Récapitulons. Nulle transmission, donc nul progrès – voilà qui qui n’a rien d’étonnant. Mais on constate également, ce qui est déjà plus surprenant qu’une transmission totale déboucherait sur un progrès impossible. Il faut donc tirer cette leçon, simple mais paradoxale : la transmission, pour être humaine, doit être… imparfaite. Pour qu’elle fonctionne, du jeu est nécessaire, c’est-à-dire des ruptures et des discontinuités. On ne transmet toujours qu’en partie, avec des lacunes et des transformations. La transmission vivante réinvente ce qu’elle transmet. Elle interprète, réactualise. Elle reconstitue, parfois sans le savoir, les pièces manquantes du puzzle, avec une fidélité apparente, mais inéluctablement trompeuse. Ce c’est heureux, car ainsi rien n’est figé – dans aucun domaine de la connaissance, qu’elle soit scientifique ou spirituelle.
Transmettre la richesse d’une spiritualité, le système conceptuel d’une philosophie, les données d’une discipline scientifique, revient à les réinventer, au moins pour une part. Ceci vaut du côté du maître, du transmetteur, comme du côté du disciple, de l’étudiant. C’est au prix d’une certaine marge d’infidélité à la lettre que se transmet l’esprit. Les développements nouveaux naissent dans les ratés ou les ruptures de la transmission. Le paradoxe central de la transmission est donc bien celui-ci : la continuité est nécessaire, mais doit imparfaite et incomplète pour être efficace.

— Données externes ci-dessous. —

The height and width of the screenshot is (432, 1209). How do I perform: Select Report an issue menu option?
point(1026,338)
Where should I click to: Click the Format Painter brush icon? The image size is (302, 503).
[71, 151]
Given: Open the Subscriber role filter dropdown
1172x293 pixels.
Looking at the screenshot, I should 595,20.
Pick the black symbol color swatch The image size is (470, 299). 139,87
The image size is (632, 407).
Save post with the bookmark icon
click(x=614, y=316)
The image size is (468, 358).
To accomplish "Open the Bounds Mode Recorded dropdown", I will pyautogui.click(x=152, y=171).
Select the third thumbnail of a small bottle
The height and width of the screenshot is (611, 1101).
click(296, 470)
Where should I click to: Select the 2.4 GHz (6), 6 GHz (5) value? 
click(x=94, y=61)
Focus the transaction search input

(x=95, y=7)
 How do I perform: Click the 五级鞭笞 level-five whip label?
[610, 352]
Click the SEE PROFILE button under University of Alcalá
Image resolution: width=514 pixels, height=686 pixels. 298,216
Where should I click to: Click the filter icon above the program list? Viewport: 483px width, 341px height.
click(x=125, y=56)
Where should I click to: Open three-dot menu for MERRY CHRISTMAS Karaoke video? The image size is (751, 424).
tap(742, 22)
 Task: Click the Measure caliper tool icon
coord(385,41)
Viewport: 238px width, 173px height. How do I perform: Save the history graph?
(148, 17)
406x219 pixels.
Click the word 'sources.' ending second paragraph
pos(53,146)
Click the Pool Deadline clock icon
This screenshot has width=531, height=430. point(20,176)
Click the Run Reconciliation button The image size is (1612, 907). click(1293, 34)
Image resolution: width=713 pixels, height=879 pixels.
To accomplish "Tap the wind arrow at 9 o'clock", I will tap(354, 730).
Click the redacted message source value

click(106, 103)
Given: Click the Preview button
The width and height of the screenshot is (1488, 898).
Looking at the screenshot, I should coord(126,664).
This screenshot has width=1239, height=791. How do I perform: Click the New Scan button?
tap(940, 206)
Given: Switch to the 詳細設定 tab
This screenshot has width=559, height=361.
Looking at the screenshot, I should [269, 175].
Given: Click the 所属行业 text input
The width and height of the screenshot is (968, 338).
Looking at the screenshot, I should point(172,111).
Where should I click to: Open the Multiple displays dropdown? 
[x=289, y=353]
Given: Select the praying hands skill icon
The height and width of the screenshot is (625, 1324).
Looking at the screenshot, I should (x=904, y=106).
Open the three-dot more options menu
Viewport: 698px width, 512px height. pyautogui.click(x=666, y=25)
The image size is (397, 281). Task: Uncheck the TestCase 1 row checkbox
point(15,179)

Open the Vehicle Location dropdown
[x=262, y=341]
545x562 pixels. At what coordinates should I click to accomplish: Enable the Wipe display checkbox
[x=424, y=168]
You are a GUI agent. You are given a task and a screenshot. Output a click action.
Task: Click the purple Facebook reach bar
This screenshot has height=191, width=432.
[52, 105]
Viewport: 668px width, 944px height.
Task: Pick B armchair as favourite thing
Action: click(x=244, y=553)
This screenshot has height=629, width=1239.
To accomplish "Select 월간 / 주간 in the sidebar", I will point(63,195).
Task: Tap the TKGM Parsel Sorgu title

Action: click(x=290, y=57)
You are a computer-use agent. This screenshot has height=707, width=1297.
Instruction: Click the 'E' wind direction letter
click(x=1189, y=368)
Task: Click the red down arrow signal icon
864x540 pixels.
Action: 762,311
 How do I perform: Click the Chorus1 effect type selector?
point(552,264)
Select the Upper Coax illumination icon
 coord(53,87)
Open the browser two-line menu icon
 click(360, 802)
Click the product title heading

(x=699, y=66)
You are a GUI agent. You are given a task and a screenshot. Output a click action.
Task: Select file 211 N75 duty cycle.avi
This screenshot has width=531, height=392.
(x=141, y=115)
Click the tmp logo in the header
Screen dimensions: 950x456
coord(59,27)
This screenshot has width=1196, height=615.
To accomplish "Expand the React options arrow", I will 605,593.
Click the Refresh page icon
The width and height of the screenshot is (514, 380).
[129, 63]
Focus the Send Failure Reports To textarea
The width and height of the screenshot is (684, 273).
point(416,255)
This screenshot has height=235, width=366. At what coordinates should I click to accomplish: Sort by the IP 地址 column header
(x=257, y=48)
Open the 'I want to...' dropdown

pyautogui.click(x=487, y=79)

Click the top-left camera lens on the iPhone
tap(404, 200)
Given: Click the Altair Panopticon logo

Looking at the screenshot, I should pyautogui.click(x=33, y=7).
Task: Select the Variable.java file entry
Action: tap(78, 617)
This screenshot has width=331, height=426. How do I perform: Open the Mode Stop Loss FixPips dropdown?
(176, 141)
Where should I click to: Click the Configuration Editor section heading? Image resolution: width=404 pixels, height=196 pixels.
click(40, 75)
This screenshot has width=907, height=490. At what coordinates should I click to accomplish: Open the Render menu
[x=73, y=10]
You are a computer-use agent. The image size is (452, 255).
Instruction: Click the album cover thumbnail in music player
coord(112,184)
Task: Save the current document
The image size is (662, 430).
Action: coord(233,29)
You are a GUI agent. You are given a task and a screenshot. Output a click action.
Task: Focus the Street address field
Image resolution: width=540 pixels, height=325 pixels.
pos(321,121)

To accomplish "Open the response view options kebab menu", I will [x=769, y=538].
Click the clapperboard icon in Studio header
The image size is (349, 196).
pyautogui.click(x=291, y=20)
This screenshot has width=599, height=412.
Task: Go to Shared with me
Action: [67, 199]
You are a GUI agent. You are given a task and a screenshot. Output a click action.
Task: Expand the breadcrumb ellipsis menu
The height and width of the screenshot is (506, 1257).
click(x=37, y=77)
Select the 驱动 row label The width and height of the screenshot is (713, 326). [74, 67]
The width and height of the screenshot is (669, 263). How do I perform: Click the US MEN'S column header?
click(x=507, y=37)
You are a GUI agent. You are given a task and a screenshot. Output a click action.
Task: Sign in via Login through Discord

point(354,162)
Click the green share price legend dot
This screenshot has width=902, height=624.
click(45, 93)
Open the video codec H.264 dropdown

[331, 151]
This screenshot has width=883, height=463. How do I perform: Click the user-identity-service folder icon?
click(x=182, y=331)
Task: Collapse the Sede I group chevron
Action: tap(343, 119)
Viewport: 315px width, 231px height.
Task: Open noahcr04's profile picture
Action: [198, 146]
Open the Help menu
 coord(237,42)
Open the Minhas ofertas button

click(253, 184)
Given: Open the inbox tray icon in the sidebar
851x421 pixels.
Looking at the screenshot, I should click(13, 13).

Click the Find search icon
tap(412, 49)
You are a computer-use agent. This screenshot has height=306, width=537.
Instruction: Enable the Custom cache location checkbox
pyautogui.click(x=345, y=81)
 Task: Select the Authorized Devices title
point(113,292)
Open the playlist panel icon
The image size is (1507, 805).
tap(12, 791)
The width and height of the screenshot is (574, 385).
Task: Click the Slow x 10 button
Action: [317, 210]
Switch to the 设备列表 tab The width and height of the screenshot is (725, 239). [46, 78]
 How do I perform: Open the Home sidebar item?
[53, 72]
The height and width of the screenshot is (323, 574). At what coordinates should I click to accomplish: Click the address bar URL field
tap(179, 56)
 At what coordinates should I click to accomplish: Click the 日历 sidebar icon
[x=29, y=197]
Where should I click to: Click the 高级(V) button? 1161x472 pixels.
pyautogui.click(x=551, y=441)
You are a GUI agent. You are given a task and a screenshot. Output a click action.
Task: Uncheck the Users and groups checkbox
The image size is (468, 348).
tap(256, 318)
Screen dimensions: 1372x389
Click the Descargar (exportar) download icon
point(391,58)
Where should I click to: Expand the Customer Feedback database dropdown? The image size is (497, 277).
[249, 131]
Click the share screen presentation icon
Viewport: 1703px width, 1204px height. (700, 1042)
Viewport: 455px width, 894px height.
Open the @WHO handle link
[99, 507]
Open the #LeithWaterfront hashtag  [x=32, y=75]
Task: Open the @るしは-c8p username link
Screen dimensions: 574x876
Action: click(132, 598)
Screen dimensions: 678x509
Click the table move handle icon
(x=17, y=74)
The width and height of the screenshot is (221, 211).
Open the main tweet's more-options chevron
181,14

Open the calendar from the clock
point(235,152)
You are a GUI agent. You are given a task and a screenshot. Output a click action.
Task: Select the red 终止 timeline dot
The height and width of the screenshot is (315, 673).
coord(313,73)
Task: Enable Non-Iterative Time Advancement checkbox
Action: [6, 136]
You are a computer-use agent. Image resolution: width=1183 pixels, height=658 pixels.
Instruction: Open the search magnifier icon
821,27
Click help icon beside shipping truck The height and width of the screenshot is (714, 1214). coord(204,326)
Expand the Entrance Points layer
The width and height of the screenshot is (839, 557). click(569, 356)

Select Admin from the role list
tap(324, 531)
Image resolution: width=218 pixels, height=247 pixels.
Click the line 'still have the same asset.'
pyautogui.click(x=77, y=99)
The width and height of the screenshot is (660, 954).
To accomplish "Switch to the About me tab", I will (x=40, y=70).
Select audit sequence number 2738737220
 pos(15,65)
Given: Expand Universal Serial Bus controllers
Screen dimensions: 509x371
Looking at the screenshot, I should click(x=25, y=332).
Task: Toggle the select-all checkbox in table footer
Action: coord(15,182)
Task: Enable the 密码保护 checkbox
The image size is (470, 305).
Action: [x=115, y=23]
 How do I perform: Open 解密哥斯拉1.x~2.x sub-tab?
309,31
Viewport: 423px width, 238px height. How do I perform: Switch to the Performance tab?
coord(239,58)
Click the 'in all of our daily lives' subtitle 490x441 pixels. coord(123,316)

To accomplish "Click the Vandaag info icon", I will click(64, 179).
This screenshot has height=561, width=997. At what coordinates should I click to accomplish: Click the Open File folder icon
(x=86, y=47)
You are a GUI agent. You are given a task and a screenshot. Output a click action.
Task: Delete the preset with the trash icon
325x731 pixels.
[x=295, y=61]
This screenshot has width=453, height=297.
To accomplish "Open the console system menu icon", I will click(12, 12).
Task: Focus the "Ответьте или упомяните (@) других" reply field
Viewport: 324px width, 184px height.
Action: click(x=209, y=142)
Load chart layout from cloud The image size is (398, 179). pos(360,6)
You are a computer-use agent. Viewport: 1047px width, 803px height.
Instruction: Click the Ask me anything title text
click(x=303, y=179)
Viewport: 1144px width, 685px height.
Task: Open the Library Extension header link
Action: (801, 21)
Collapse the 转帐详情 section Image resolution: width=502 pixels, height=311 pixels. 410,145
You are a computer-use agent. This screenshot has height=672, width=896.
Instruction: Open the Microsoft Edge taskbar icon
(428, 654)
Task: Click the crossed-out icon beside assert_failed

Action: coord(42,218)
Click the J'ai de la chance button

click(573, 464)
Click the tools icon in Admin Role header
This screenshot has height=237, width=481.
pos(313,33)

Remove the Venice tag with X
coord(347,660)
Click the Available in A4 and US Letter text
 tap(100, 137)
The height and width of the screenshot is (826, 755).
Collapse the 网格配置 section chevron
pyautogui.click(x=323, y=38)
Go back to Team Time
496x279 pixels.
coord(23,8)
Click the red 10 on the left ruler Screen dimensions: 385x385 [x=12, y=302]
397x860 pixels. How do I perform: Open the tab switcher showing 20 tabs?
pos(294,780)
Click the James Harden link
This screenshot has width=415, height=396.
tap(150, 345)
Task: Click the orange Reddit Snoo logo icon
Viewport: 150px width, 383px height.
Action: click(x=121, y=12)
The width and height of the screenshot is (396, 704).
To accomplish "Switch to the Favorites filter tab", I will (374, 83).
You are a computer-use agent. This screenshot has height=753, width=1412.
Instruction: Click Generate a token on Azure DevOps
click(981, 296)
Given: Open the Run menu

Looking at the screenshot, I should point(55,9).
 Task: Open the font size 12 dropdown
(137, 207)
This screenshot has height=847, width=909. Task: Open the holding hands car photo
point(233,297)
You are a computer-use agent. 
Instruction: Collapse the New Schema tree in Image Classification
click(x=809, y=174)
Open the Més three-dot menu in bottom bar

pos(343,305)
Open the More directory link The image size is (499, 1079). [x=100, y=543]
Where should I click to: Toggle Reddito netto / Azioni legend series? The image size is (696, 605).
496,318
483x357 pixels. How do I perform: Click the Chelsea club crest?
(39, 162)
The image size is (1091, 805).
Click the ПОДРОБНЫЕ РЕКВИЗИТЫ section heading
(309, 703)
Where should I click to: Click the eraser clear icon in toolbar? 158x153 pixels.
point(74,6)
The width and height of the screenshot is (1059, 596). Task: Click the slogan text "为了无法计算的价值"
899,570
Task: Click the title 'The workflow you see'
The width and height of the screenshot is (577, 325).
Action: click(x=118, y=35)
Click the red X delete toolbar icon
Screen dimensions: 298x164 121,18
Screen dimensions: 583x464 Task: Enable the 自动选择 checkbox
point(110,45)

Ceci se vérifie au niveau des existences individuelles comme des entreprises collectives. L’éducation, au sein des familles, doit à la fois reproduire valeurs, croyances et modes de vie et laisser libre cours à l’autonomie et l’émancipation des jeunes. De même, les institutions – scolaires, universitaires, mais aussi judiciaires, économiques, sociales… – ont pour double objectif de maintenir les équilibres et de permettre les évolutions.
La transmission est un pratique à double face. Trop pesante, elle étouffe. Négligée, elle laisse désemparé. Elle doit être assez souple pour laisser émerger du nouveau, mais ne peut ni ne doit se laisser anéantir. Croire qu’on peut faire sans elle, vivre uniquement dans l’innovation et le disruptif, constitue un piège majeur de notre époque. Ce qu’elle garantit ? Réorganisation du passé en vue de l’avenir, réécriture permanente du texte de la Cité, interminable équilibre instable du progrès.